Supplied data -
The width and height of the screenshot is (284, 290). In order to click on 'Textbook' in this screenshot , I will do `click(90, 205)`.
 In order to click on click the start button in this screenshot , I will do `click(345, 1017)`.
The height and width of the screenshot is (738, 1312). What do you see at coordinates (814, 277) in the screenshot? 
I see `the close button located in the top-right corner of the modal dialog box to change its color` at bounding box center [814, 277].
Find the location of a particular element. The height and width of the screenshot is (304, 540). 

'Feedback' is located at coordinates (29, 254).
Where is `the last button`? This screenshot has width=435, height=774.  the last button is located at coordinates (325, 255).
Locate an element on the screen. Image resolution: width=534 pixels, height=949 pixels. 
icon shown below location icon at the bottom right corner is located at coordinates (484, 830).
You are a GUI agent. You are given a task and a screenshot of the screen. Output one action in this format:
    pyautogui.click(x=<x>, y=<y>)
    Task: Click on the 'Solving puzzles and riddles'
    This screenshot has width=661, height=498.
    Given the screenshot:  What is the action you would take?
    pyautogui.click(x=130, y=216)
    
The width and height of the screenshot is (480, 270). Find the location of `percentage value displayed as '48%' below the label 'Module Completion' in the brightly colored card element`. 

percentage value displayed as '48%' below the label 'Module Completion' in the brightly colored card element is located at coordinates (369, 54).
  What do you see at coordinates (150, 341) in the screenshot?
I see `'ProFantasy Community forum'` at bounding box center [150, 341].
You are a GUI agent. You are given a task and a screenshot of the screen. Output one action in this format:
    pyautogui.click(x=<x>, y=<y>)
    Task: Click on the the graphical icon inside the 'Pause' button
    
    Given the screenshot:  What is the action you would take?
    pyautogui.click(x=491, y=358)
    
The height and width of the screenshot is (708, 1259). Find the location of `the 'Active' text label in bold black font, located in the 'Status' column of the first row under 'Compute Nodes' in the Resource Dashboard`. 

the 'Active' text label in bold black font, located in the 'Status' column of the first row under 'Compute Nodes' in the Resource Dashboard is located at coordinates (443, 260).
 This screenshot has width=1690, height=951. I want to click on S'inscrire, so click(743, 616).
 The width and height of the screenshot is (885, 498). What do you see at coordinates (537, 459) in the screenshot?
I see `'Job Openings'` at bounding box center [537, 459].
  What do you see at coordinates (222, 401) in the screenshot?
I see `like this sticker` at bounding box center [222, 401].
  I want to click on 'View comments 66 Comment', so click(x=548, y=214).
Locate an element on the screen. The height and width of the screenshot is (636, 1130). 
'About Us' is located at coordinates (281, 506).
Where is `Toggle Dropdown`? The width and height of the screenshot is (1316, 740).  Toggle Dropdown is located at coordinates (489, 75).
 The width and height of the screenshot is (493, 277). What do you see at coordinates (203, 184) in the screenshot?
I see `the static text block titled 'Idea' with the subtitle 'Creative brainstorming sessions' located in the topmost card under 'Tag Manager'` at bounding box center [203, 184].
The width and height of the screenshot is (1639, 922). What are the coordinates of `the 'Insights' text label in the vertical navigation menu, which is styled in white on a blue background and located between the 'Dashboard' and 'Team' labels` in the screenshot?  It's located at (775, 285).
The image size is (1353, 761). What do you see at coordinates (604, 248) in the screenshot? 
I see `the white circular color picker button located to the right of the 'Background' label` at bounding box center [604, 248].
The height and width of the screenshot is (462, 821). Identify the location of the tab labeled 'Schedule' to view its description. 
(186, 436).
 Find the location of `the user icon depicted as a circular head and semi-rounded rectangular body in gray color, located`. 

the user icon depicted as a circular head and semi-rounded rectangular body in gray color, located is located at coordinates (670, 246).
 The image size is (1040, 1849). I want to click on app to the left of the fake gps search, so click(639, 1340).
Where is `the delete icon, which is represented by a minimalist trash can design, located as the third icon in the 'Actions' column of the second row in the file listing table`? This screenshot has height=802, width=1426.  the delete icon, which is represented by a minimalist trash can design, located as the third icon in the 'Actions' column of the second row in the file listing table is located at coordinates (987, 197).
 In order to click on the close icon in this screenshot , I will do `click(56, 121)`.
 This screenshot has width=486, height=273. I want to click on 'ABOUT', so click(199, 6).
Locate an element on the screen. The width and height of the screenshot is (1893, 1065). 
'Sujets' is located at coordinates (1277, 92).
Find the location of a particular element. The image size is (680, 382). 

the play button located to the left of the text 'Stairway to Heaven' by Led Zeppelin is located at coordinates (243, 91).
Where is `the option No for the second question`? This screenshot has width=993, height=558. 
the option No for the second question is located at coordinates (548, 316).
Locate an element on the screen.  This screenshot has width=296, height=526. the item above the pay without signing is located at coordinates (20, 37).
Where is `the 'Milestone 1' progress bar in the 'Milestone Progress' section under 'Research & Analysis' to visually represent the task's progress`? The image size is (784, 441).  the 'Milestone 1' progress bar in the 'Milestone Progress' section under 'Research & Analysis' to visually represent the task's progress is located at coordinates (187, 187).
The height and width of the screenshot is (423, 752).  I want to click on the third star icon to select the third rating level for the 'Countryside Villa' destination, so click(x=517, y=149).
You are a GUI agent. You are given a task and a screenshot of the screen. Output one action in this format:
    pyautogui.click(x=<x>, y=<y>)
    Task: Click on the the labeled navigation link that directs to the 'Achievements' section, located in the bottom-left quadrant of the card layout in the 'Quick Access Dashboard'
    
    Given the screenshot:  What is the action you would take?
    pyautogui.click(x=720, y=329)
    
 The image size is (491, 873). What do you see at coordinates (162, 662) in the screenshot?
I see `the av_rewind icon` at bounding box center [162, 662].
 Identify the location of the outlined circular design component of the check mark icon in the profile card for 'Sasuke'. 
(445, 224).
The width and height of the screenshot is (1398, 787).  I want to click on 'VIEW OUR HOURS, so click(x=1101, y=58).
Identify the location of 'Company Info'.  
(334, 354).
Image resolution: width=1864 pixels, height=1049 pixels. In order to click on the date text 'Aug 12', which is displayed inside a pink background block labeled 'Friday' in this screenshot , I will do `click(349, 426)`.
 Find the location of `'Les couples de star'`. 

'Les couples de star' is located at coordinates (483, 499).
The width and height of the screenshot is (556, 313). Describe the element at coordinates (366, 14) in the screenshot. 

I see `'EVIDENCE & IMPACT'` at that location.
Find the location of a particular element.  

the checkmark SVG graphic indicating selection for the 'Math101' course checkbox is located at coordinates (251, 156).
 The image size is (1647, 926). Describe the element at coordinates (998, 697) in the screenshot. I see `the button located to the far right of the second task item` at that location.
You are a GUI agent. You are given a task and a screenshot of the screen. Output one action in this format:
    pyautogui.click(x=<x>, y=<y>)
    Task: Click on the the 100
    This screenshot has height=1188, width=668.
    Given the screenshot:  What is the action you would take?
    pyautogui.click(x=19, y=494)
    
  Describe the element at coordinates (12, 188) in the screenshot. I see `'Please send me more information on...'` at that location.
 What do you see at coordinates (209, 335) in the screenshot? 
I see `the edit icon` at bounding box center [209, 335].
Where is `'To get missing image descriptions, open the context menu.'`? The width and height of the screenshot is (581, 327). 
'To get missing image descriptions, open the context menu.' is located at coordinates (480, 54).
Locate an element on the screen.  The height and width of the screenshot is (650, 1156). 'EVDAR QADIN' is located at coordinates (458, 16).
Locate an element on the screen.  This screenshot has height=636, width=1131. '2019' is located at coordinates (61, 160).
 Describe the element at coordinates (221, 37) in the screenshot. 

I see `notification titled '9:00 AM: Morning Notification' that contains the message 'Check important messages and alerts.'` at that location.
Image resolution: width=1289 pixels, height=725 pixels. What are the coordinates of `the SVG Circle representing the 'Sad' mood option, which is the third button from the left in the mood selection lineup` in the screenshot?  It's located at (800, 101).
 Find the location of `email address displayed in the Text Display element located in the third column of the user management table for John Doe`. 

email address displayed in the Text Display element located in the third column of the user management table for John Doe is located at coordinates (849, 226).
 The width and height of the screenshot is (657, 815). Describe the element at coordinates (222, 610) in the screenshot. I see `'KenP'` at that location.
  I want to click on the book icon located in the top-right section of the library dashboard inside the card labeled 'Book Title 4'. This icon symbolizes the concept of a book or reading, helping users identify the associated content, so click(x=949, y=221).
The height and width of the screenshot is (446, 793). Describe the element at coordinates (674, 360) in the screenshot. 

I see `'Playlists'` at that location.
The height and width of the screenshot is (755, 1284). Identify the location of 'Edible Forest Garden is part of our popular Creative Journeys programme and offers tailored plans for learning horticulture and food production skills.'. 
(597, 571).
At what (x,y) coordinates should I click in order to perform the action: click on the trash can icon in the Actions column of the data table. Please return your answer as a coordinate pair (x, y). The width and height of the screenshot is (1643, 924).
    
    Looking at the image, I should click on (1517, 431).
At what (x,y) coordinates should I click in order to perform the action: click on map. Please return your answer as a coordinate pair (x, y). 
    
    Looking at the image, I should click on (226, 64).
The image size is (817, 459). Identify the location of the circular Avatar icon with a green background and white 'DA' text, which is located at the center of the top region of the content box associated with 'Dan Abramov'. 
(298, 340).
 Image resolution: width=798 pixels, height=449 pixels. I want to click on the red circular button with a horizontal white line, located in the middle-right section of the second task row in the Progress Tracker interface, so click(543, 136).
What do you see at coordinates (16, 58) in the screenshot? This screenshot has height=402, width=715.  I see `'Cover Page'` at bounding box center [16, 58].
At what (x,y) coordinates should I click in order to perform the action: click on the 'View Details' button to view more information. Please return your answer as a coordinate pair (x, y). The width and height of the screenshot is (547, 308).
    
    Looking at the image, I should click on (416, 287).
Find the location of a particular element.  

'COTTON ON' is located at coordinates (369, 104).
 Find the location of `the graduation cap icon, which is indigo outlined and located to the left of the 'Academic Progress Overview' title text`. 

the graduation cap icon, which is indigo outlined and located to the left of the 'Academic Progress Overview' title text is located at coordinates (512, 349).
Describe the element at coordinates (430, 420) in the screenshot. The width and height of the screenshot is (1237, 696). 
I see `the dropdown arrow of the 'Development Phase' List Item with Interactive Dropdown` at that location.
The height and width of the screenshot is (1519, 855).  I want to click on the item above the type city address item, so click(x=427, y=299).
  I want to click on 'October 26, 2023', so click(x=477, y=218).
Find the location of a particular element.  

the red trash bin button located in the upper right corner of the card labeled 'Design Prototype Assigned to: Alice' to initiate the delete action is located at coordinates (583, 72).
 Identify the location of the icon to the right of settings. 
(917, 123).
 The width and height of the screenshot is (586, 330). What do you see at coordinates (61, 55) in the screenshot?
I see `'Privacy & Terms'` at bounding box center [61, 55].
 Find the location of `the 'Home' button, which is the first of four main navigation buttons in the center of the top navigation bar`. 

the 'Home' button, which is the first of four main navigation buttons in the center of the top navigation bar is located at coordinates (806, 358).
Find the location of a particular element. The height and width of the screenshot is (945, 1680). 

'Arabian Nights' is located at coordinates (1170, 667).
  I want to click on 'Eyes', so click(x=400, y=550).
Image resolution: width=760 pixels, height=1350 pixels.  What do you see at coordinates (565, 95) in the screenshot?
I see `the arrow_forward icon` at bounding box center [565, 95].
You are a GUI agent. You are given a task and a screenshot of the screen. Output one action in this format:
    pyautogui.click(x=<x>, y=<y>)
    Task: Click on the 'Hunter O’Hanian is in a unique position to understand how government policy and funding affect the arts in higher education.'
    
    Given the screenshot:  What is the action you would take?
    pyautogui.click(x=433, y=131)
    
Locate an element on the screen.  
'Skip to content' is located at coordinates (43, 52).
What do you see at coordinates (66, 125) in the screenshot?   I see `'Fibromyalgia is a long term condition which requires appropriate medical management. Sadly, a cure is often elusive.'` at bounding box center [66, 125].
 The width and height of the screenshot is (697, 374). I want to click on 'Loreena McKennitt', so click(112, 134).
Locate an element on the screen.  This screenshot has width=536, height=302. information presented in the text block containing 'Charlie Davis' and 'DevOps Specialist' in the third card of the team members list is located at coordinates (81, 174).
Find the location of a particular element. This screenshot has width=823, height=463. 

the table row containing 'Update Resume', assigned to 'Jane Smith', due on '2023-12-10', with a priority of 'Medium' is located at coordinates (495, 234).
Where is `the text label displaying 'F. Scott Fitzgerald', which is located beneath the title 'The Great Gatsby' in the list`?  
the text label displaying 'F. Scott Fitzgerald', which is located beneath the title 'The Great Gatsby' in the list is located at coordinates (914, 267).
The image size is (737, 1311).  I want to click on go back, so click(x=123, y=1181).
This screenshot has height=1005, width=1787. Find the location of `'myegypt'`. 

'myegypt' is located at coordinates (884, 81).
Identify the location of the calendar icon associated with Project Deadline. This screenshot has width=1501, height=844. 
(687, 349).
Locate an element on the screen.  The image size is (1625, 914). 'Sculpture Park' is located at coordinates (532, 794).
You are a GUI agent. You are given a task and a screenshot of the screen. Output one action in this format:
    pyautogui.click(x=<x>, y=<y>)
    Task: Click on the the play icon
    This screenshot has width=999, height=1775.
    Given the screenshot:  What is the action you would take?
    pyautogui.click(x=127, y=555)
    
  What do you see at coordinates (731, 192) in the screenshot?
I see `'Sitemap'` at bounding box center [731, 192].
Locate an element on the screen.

Aim of the exercise - Rewrite the lines starting at the one containing "Identify the location of the icon" and ending at the one containing "center [61, 55].", renaming "settings" to "preferences" and keeping everything else unchanged.

Response to this task -
 Identify the location of the icon to the right of preferences. 
(917, 123).
 The width and height of the screenshot is (586, 330). What do you see at coordinates (61, 55) in the screenshot?
I see `'Privacy & Terms'` at bounding box center [61, 55].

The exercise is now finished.